Rewrite the data below with "screenshot" changed to "screen capture" everywhere it occurs and nothing else altered. Leave the pictures out of your version.

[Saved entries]
::::
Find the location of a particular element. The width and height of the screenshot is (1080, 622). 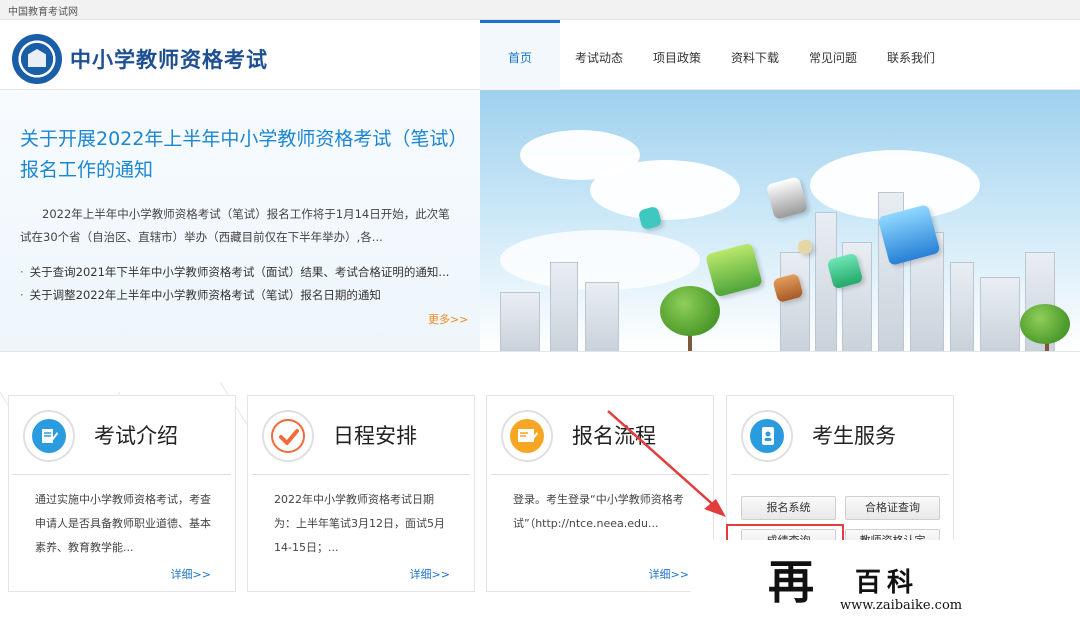

checkmark-icon is located at coordinates (288, 436).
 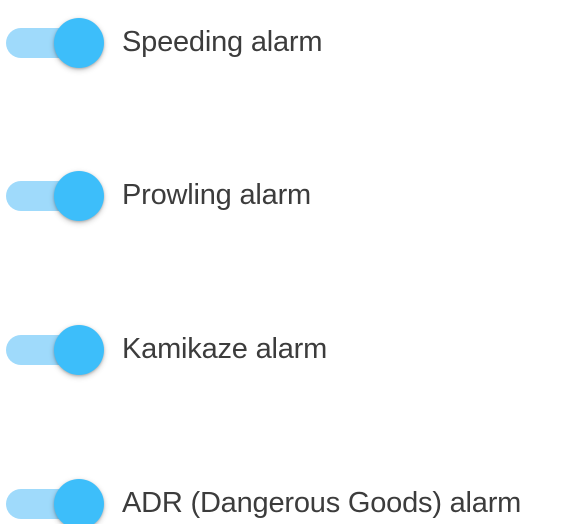 I want to click on kamikaze-alarm-label: Kamikaze alarm, so click(x=225, y=349).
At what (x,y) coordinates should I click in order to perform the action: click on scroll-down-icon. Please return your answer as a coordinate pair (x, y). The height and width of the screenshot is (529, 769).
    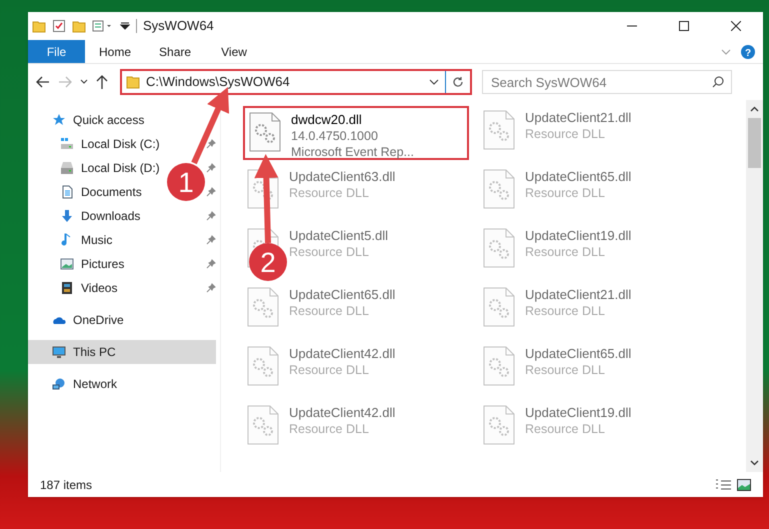
    Looking at the image, I should click on (754, 463).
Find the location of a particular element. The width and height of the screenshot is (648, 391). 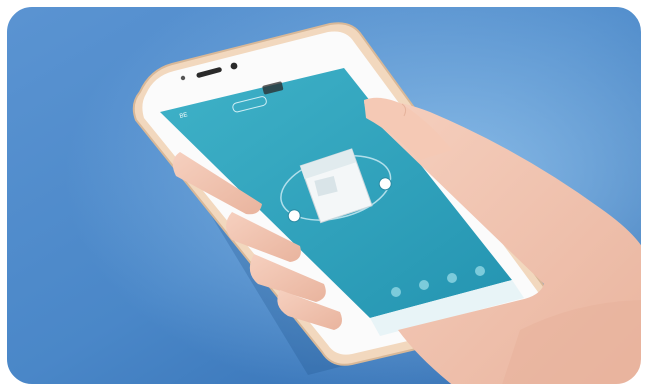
::::
(SOLUTION TO THIS PROBLEM):
Find the location of a particular element. The width and height of the screen capture is (1080, 622). 

checkmark-icon is located at coordinates (288, 436).
  I want to click on kamikaze-alarm-label: Kamikaze alarm, so click(x=225, y=349).
At what (x,y) coordinates should I click in order to perform the action: click on scroll-down-icon. Please return your answer as a coordinate pair (x, y). The height and width of the screen capture is (529, 769).
    Looking at the image, I should click on (754, 463).
Find the location of a particular element. The width and height of the screen capture is (648, 391). 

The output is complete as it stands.